Het is natuurlijk spijtig als u een knagend gevoel hebt over het afwikkelen van de erfenis. Maar dat is niet exclusief voor erfenissen. Als je op een meer zakelijke manier van doen krijgt met mensen, die je anders alleen treft op een verjaardagsfeestje of een bruiloft, komen andere kanten naar voren. Maar dat kan ook blijken als bijvoorbeeld twee hele goede vrienden samen een bedrijf opstarten. Dan blijken mensen toch andere kanten te hebben en onverwachte opinies te hebben. Vrienden en in zekere mate ook zakenrelaties kun je kiezen. Maar familie niet.

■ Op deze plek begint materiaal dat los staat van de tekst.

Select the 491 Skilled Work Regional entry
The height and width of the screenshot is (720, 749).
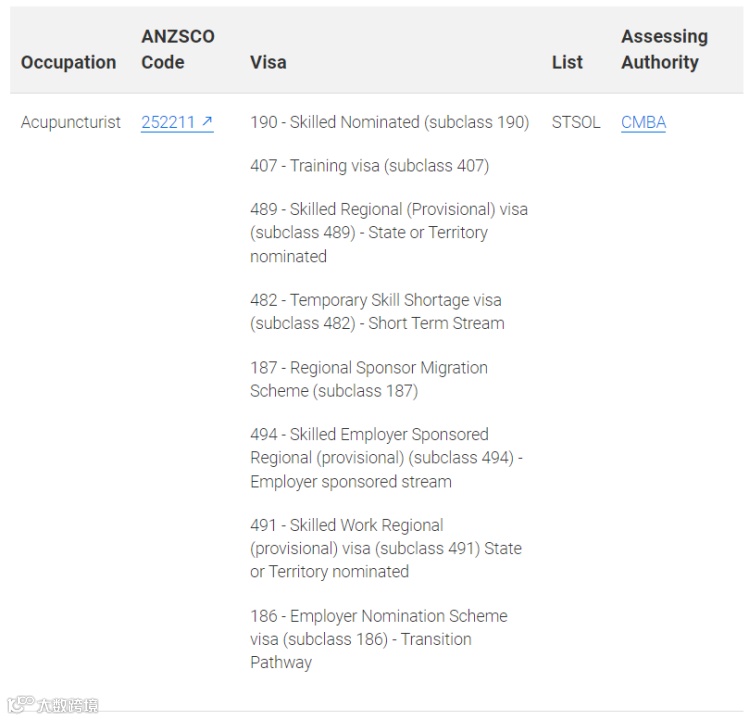click(x=386, y=548)
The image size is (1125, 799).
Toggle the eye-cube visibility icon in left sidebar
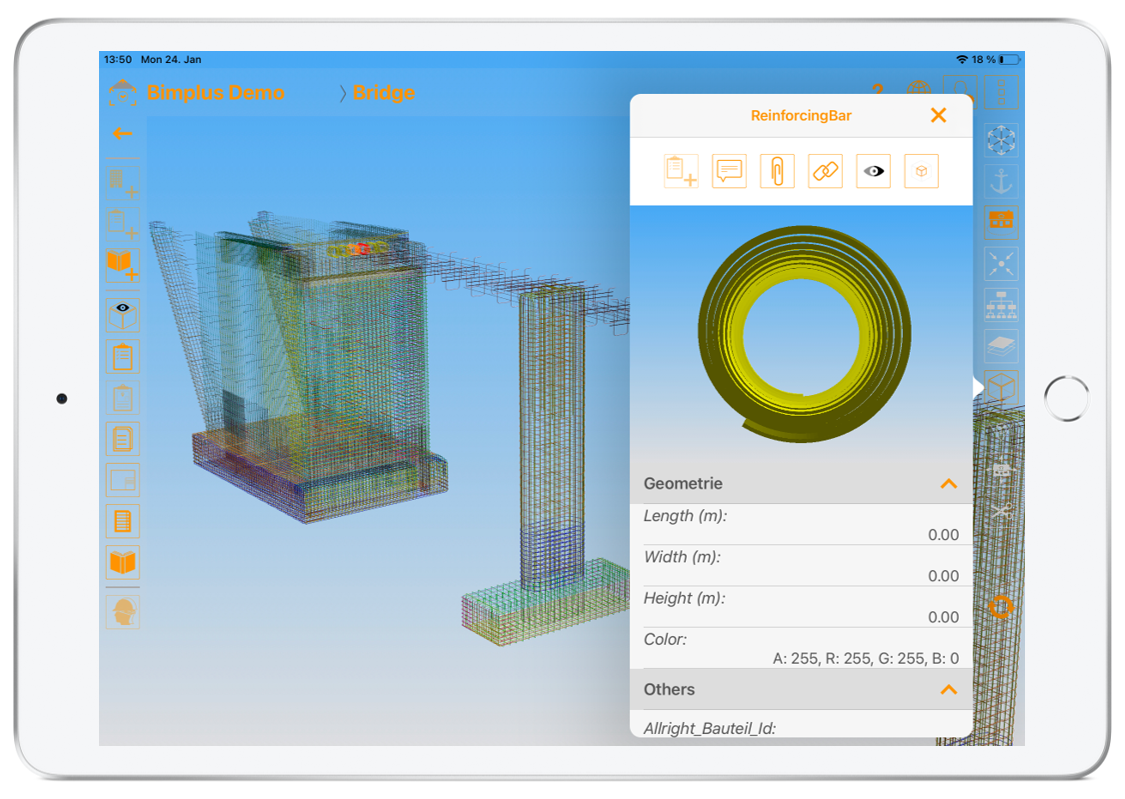123,315
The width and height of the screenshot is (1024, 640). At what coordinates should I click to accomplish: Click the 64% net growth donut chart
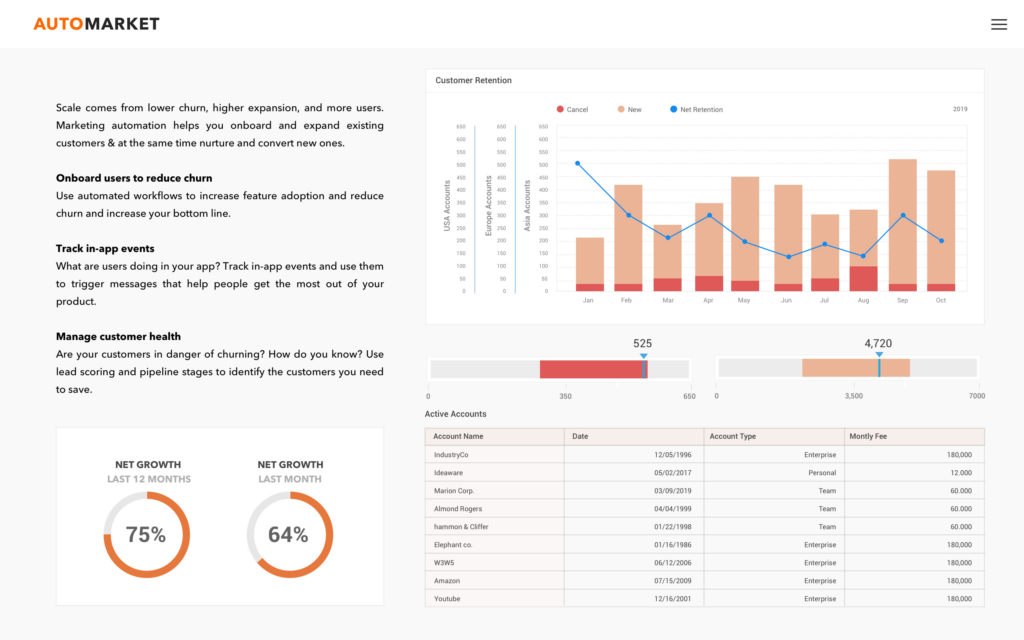289,535
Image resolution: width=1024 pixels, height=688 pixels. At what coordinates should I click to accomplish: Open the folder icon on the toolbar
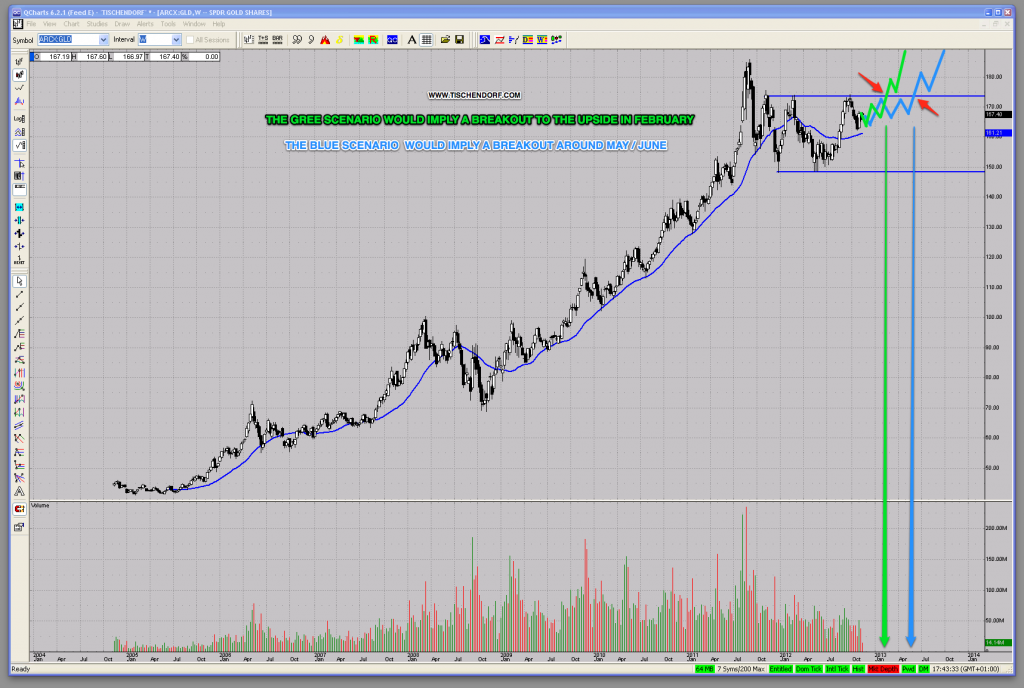click(x=445, y=39)
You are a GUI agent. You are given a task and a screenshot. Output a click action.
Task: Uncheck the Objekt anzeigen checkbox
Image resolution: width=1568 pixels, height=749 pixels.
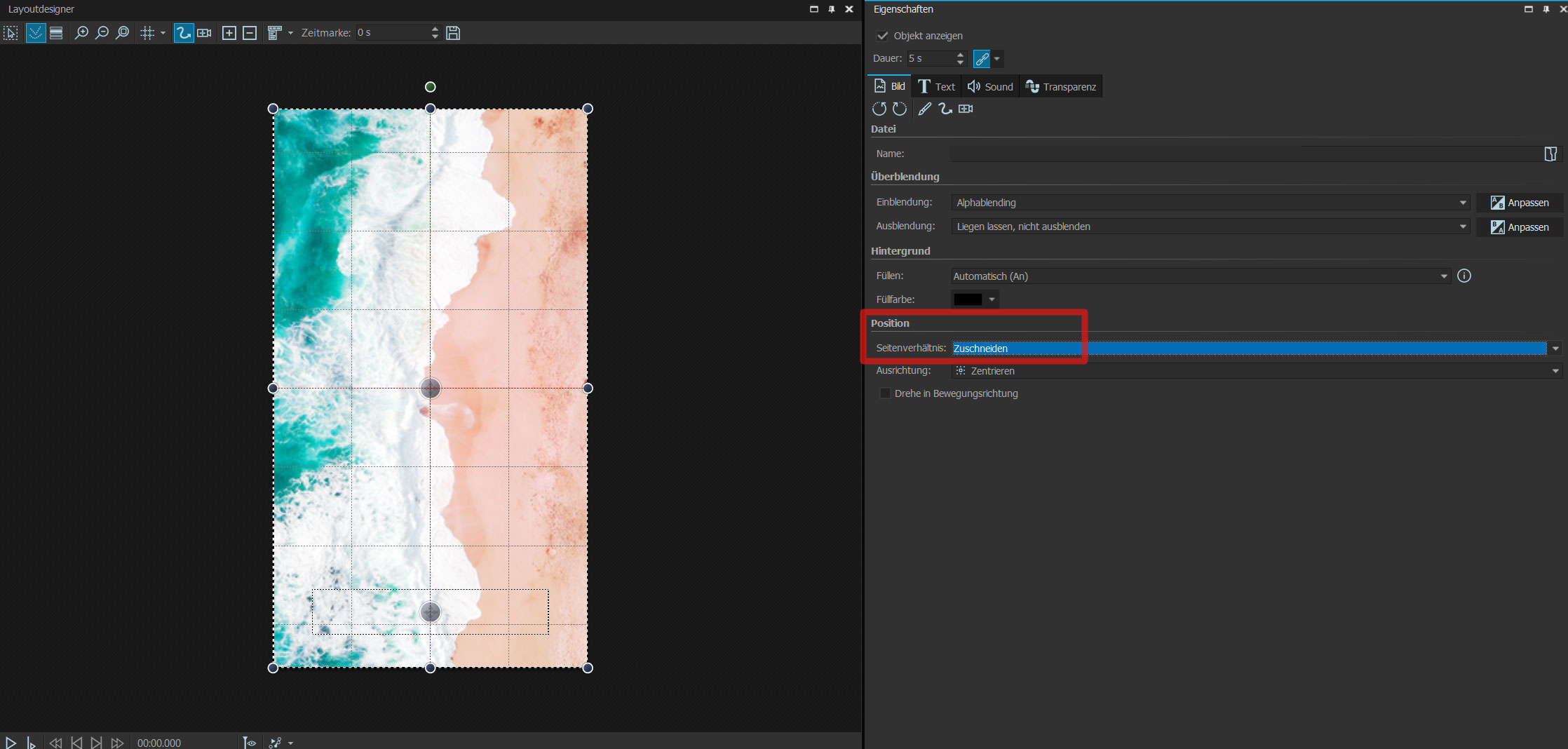pos(883,36)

Het klinkt als een open deur, maar het is toch juist: u moet het zich niet zo aantrekken. Er zijn nu eenmaal mensen voor wie je het nooit goed doet, wat je ook doet. Ik heb vroeger diverse management-functies gehad. Hoewel ik dat heel erg leuk vond (en nog steeds vind) heb ik ook ervaren dat er mensen zijn, collega's of ondergeschikten, die het altijd ergens mee oneens moesten zijn. Daar heb ik eens een keer een truc mee uitgehaald. Ik was directeur van een hoofdafdeling met diverse afdelingen, bij elkaar ruim 40 mensen. Lastige eigenwijze mensen, want bijna allemaal juristen. Die mensen moesten met elkaar brainstormen over een bepaalde reorganisatie en cultuuromslag. Dat heb ik in 2 groepen gedaan, direct achter elkaar, zodat ze elkaar niet tussendoor konden spreken. In groep 1 heb ik plan A verdedigd en plan B afgekraakt; in groep 2 plan B verdedigd en A afgekraakt.
De mensen van wie ik een bepaald soort oppositie verwachtte, had ik over beide groepen verdeeld. U voelt al aan wat gebeurde: een groepje stemmingmakers in groep 1 koos voor B en zo'n groepje in 2 verdedigde uit alle macht A. Toen we een plenaire bijeenkomst hadden en we het groepsproces evalueerden was voor iedereen duidelijk dat die cultuuromslag nodig was. Een van mijn belangrijkste persoonlijke ervaringen als manager is dat je wat eelt op je ziel moet kweken.
Als u van uzelf zeker weet dat u alles eerlijk en objectief hebt gedaan, dan is er maar een conclusie mogelijk: het ligt niet aan u, maar aan die anderen. En dan hoeft u zich geenszins schuldig of rouwig te voelen. Als het mensen zijn die niet willen inzien dat alles eerlijk en objectief is gebeurd, dan is het maar beter dat de banden verbroken zijn.